Gaddafi learned, at the young age of 27,
that he could do just about anything he pleased in
the Arab world - and get away with it. Nothing
stuck to Gaddafi, no scandal from eccentric
behavior, no guilt because of bloodshed, and
embarrassment because of poor leadership.
That all explains why the "king of kings"
did not even blink when mowing down protesters in
Benghazi and Tripoli over the past week, whipping
up a death toll of nearly 300 Libyan citizens. He
hired African tribes to kill his own countrymen,
fired at the unarmed demonstrators from airplanes,
contaminated the waters of Benghazi, and cut off
fuel to prevent opponents from commuting between
Libyan cities. It was Gaddafi being Gaddafi, right
until the apparent end.
The outrageous
Gaddafi, who likes to be called "Brother Muammar",
has made it clear, through his son Seif al-Islam,
that he will not step down, because if he does,
"Western imperialism" will return to Libya. He
will fight until the last man, and woman, and
insists on staying in power until curtain fall.
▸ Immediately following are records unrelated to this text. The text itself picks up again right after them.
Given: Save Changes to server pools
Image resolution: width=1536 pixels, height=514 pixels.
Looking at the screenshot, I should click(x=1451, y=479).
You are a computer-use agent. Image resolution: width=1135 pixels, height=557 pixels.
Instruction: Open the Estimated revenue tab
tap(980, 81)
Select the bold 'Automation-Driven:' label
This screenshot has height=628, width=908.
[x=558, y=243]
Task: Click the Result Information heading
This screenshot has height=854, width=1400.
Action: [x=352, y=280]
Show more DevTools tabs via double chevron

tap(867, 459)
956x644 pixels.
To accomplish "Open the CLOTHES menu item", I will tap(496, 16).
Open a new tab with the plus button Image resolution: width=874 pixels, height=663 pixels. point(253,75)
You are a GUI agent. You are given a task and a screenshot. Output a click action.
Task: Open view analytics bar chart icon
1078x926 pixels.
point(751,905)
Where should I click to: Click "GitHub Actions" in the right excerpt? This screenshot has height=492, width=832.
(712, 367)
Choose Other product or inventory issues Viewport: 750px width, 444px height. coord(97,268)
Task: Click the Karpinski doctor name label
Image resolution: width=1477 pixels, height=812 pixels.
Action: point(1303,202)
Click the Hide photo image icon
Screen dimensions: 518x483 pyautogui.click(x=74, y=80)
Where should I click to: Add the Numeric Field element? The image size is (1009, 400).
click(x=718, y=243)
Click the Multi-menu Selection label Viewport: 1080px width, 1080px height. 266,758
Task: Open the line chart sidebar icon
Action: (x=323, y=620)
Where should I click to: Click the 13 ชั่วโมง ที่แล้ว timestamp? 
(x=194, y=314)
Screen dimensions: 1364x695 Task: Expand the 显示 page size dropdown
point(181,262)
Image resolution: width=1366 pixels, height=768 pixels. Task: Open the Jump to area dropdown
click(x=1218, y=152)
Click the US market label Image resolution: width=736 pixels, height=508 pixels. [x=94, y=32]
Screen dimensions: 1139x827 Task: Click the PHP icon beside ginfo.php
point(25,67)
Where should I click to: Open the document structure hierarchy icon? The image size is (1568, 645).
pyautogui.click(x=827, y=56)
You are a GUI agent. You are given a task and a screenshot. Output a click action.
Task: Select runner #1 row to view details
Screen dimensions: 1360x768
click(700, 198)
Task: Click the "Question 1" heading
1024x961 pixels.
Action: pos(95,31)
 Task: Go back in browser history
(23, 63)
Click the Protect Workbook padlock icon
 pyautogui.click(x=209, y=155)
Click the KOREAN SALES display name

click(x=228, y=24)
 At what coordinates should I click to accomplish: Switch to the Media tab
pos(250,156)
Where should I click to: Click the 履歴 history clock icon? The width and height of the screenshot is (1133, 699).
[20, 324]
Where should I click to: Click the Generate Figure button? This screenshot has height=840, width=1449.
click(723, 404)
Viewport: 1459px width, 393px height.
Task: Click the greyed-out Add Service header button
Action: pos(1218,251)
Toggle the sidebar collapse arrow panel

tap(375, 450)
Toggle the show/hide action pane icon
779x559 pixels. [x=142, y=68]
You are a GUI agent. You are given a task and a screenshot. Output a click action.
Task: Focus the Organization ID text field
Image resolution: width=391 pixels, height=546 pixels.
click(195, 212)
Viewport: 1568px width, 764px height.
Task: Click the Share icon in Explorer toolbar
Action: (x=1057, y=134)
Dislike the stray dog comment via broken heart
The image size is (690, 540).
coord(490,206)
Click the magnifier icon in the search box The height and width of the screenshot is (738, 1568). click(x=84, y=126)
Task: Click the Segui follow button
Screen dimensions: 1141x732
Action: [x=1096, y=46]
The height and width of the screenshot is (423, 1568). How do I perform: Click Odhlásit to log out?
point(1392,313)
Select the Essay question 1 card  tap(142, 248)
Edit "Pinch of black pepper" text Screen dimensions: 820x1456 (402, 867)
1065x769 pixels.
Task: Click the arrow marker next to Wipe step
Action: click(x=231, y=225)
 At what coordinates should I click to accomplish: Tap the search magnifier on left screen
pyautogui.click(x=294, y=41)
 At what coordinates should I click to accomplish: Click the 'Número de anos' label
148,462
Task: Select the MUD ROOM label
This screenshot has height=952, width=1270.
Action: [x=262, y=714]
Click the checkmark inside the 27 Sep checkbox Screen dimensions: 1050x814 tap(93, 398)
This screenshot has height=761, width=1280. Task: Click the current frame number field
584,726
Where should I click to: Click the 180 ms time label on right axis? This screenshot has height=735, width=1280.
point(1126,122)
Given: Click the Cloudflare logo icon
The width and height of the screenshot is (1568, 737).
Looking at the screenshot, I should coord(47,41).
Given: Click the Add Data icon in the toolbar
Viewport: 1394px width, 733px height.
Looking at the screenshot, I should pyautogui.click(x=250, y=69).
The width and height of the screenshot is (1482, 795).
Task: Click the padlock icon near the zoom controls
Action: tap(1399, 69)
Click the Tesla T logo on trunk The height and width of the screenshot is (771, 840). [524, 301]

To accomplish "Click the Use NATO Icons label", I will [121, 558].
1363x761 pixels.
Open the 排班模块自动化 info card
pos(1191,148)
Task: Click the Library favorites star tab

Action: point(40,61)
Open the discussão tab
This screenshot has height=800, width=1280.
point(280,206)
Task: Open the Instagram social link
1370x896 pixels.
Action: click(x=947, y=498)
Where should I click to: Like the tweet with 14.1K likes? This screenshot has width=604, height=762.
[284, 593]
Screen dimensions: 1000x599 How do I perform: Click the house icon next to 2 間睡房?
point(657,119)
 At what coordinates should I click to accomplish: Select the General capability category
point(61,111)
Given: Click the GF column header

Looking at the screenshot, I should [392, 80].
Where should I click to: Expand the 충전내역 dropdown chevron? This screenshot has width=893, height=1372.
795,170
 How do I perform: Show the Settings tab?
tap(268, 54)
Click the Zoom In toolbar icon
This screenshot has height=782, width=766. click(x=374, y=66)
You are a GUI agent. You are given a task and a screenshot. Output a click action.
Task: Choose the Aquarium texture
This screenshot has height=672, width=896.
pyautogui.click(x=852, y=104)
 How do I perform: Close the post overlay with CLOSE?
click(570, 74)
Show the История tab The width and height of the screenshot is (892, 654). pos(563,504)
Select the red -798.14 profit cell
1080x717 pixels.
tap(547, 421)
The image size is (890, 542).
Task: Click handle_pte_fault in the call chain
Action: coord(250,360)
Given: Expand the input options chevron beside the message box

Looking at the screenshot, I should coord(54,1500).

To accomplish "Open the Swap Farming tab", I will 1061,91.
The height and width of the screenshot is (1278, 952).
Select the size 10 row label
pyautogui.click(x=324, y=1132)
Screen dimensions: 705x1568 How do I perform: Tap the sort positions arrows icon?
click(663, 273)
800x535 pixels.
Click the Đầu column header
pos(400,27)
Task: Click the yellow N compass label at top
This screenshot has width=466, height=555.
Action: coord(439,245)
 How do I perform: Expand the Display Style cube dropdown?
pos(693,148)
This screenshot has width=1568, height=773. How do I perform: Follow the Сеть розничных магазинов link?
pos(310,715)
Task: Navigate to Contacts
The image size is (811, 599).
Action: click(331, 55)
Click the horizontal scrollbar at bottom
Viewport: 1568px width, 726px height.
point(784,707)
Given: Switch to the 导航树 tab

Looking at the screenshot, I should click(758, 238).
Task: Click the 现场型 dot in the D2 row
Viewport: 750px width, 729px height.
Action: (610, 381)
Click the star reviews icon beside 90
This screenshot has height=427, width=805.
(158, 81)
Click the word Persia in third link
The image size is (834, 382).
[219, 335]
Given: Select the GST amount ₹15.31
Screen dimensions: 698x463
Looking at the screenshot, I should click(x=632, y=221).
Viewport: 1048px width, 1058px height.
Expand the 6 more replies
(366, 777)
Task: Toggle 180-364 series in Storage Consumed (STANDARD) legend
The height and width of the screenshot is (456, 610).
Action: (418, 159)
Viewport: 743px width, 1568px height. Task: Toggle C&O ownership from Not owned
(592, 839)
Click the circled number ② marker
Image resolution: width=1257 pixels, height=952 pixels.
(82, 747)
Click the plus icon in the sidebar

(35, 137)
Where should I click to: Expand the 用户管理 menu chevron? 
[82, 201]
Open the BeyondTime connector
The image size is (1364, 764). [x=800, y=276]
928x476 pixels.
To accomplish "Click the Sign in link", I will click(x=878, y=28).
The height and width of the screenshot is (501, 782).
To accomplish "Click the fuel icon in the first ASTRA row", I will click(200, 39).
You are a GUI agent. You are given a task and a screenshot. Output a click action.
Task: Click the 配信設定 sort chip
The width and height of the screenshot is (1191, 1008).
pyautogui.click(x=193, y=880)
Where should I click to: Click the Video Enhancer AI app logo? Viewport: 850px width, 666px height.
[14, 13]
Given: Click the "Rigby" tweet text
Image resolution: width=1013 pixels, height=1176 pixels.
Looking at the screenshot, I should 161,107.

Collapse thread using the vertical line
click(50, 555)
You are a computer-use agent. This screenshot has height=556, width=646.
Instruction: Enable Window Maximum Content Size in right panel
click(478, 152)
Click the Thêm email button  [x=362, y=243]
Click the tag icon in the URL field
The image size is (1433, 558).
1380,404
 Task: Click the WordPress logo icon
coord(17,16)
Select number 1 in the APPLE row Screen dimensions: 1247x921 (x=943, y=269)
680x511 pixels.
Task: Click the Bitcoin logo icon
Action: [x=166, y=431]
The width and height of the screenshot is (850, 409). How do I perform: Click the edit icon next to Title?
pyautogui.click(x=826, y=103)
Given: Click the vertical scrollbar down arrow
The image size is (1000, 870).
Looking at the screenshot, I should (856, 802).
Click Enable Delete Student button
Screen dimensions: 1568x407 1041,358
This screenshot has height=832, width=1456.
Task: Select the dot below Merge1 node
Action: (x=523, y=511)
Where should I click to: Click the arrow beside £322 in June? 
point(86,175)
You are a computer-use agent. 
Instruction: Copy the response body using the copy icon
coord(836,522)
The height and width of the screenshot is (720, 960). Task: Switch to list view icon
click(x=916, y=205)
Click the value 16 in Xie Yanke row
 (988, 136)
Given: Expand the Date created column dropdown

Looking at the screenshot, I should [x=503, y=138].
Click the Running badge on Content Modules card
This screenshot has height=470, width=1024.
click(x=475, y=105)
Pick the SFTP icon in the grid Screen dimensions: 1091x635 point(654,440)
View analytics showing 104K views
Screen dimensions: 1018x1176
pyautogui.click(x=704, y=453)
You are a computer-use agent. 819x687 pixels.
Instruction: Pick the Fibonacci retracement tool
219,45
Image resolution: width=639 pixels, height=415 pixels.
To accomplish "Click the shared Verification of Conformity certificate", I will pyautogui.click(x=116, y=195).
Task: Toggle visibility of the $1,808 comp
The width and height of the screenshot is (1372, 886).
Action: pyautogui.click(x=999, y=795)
Seif al-Islam's speech was one ripped
right out of his father's dictionary, reeking of
violence, brute force, and dictatorship. Probably
learning from the Tunisia and Egypt scenarios, he
will refuse to flee like Tunisia's Zine el-Abidine
Ben Ali or resign like Egypt's Hosni Mubarak.
"Big Brother Muammar" will either be
toppled when and if the angry Libyan street storms
his palaces in Tripoli, or if he is arrested by a
military coup. Suicide perhaps, would be easier
for him, than surrender.
Sami
Moubayed is editor-in-chief of Forward
Magazine in Syria.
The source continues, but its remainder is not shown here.